Working with material that has formed “the foundation of life as we know it” makes algae easy to work on, and tout its importance, Manning adds, “but we have to sell it.”

Some of the more than 3,000 samples in the UTEX Culture Collection of Algae. (Photo Credit: Iris Karami)

‘Came for the algae; stayed for the algae’

Although technically not a native Texan – she reluctantly confesses she was born in Oklahoma – Manning moved to the Texas Panhandle when six months old, and has never strayed far from home.

Though she excelled in math and science, her first love was the arts. A classically trained violist, Manning also has love for ceramics and origami. She attended public schools in Amarillo, graduating with honors at age 16 from Tascosa High School.

A burgeoning interest in ecological issues – ignited by a concern over the effects of global warming on Australia’s Great Barrier Reef – was a turning point in her choice of academic pursuits.

“I used my knowledge of ceramics to start thinking about ceramic engineering to develop substrates off the coast for corals to establish, as well as to eliminate erosion along the coastline,” she recalls.

Her interest in coral reefs soon formed “a foundation to how I could contribute to the world’s ecological problems.”

When it came time for college, Manning discovered that the only university offering a degree in ceramic engineering was in Alfred, New York – “above the snow line”– whose harsh winters helped steer her to UT.

Manning came to Austin in the fall of 2000 and, maintaining her fast-track academic pace, earned a B.S. in Biology, with a minor in Ecology, Evolution & Behavior, in just three years.

It was then that her passion for algae truly blossomed.
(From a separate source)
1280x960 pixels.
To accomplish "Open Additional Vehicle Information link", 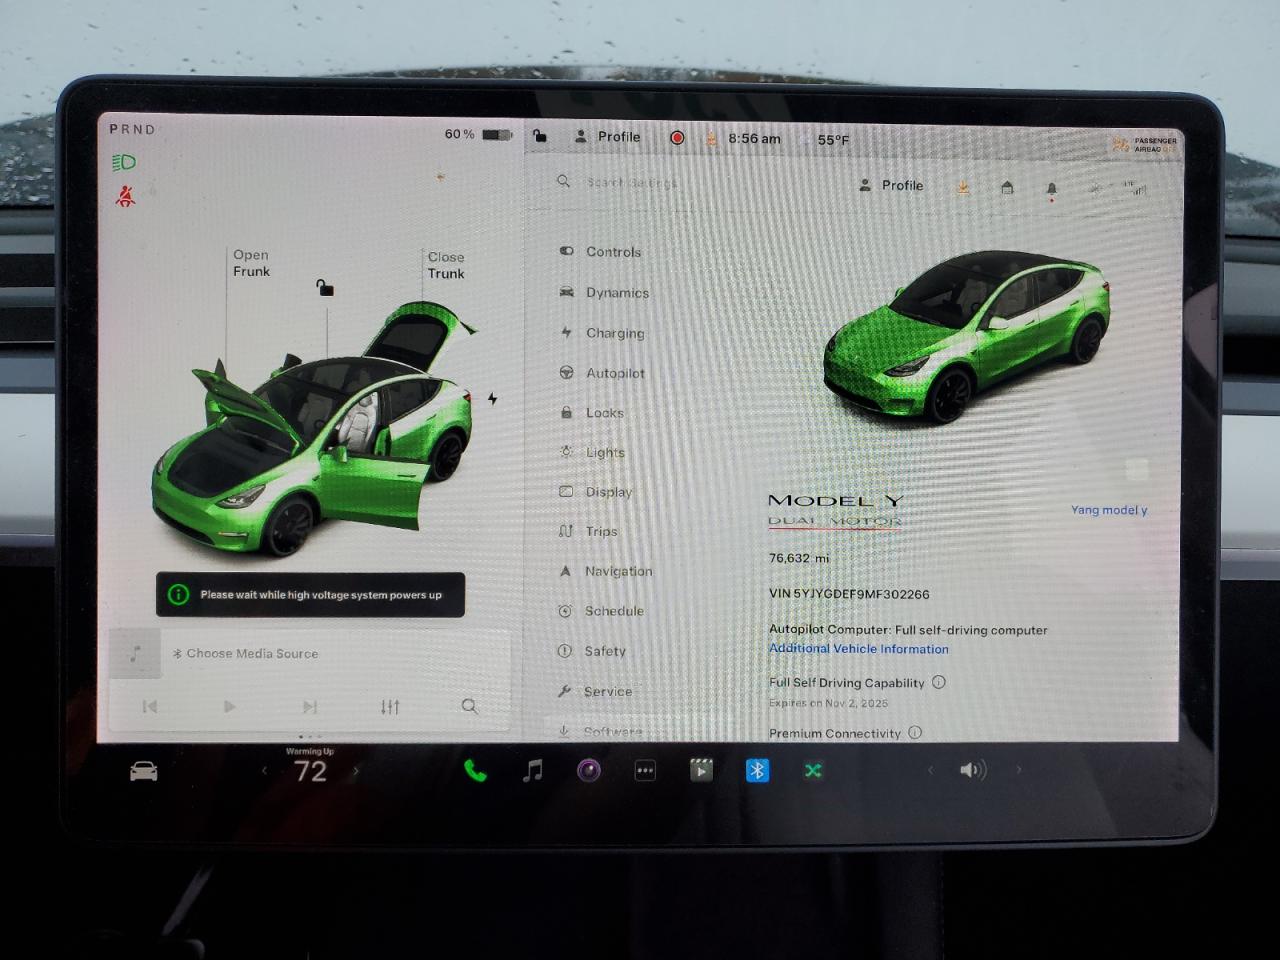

Manning immediately started work on a master’s degree, barely slowing down before continuing her studies in pursuit of a Ph.D., which she earned in 2010.

“I came here for the algae; I stayed her for the algae,” she laughs.

Cats, dogs and sci-fi flicks

When not in her lab or marketing the marvels of algae to potential donors, Manning spends time with her husband and their animals – at present two cats and two dogs – and frequently volunteers as foster pet parents. A family ritual is watching corny sci-fi movies.

“As far as me getting away, that’s about it – hanging out with my fur family,” she says.

Manning’s love for the arts is alive and well, too – she still picks up the viola now and then, noting that “the difference between a lawnmower and a viola is that you can tune a lawnmower.”